Roteirista e desenhista de Lavagem, Shiko é um dos quadrinistas mais produtivos da Paraíba (e um dos grandes nomes do Brasil), autor de graphic novels como Blue note, O azul indiferente do céu, O quinze (adaptação da obra de Rachel de Queiroz), A boca quente e Piteco: Ingá (produzida a convite de Maurício de Souza).
Já levada ao cinema em um curta-metragem com atores, dirigido pelo próprio Shiko em 2011, Lavagem utiliza elementos de humor e horror para narrar o encontro entre um “pastor evangélico diabólico” e um casal que cria porcos enquanto assiste à TV em uma casa no meio da lama de um manguezal.

 

 

 

 

Folclore inspira graphic novel 

 

Lendas sobrenaturais de terror sempre fizeram parte do cotidiano recifense e já foram registradas pela literatura em clássicos como Assombrações do Recife Velho (1955), de Gilberto Freyre, que ganhará uma versão em quadrinhos com adaptação assinada por André Balaio e desenhos de Téo Pinheiro.
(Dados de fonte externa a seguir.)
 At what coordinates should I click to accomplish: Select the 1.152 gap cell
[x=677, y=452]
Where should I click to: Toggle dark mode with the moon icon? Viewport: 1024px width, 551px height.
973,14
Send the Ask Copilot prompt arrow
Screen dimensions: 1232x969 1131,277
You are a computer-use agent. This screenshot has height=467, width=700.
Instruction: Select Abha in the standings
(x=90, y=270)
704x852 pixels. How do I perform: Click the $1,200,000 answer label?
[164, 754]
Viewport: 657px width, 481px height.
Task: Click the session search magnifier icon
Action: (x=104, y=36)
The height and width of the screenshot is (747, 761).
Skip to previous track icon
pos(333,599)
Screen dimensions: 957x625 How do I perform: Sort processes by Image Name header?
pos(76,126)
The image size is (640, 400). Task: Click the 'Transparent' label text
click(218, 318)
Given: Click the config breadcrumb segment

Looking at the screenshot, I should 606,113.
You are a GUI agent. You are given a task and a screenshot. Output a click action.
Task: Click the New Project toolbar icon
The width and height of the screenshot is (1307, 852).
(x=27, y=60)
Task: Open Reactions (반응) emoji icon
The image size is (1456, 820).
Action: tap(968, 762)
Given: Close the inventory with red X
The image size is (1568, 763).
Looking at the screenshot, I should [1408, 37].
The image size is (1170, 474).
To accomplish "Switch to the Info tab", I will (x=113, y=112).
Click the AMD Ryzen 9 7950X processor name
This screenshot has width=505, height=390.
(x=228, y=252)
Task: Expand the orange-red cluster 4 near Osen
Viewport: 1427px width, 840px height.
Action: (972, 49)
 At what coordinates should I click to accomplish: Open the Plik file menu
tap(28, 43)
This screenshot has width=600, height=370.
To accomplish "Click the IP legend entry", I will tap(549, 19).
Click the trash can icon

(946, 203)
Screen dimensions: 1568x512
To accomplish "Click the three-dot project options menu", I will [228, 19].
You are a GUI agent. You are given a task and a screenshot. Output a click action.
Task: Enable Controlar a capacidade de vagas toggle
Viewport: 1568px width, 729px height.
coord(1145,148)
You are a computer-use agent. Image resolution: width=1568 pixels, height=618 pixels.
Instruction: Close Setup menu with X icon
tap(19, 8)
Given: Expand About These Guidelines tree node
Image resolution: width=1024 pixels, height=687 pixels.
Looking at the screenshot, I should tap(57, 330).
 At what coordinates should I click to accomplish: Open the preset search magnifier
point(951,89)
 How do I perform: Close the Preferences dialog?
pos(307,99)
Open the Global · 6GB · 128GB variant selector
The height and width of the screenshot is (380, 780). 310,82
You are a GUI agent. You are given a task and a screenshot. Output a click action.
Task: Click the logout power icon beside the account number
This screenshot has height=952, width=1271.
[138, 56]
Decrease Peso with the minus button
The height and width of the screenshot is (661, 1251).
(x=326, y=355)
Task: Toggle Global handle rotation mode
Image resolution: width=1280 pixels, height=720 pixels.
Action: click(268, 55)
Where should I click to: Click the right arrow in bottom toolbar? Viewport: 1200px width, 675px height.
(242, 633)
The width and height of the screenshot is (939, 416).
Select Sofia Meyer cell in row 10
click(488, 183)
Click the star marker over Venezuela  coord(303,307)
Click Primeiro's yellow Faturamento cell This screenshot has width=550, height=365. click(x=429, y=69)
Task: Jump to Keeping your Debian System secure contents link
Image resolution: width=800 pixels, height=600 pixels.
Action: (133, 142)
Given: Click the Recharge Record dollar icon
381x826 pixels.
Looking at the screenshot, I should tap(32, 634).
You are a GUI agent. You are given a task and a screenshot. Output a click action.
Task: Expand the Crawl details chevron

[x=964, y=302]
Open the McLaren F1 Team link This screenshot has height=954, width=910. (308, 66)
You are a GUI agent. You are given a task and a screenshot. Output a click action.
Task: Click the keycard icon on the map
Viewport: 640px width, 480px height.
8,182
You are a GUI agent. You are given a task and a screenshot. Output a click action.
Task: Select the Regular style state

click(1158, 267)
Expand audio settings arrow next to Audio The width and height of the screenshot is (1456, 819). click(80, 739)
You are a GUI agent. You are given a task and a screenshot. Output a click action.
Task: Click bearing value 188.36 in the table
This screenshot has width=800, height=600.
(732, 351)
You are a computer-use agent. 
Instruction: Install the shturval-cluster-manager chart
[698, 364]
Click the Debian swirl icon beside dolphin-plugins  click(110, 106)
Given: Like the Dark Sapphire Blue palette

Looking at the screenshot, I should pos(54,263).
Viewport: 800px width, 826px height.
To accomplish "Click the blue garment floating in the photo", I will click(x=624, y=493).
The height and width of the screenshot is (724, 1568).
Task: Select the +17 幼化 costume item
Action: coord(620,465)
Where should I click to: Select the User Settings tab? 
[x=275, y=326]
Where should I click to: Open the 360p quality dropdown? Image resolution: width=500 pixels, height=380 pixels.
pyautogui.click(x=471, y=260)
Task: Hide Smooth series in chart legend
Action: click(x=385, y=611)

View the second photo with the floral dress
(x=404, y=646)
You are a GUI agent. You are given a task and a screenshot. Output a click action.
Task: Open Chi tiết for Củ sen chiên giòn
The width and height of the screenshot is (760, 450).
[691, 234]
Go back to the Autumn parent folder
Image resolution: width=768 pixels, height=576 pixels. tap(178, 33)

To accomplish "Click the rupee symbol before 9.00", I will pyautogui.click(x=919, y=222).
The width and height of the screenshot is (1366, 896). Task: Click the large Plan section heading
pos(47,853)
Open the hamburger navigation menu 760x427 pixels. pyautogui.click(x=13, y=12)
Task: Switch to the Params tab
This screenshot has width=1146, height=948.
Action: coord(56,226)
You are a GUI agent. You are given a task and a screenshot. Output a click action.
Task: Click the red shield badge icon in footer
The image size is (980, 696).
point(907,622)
O lançamento está previsto para o segundo semestre de 2016.
Balaio e Pinheiro também são os autores da novela gráfica de terror A rasteira da Perna Cabeluda, publicada pela editora Bagaço em 2015. Com uma linguagem policialesca, eles resgatam a lendária criatura urbana que passou a assustar os recifenses a partir da década de 1970.
“Resgatamos uma lenda urbana totalmente pernambucana, que não aparece em nenhum outro folclore. Curiosamente, apesar de toda a celeuma daquela época, não conhecemos obras de ficção com esse personagem. Eu era criança, mas lembro de entrevistas com pessoas dizendo que viram a perna atacando um velhinho. Naquele tempo, havia mais espaço para esse tipo de notícia”, comenta André Balaio.
A dupla também produziu Assovios na mata, HQ de terror com 17 páginas, lançada apenas na internet (disponível no site O Recife assombrado), que retrata os ataques da Comadre Florzinha (personagem mítica do folclore brasileiro) contra os funcionários de uma construtora no terreno de uma antiga usina de cana-de-açúcar.
Em 2014, Balaio já havia lançado a coletânea Histórias em quadrinhos d’O Recife Assombrado, com oito contos (desenhados por diferentes artistas e com roteiros também de Leonardo Santanna). O livro encontra-se esgotado nas livrarias, mas é possível ler tudo no site do projeto.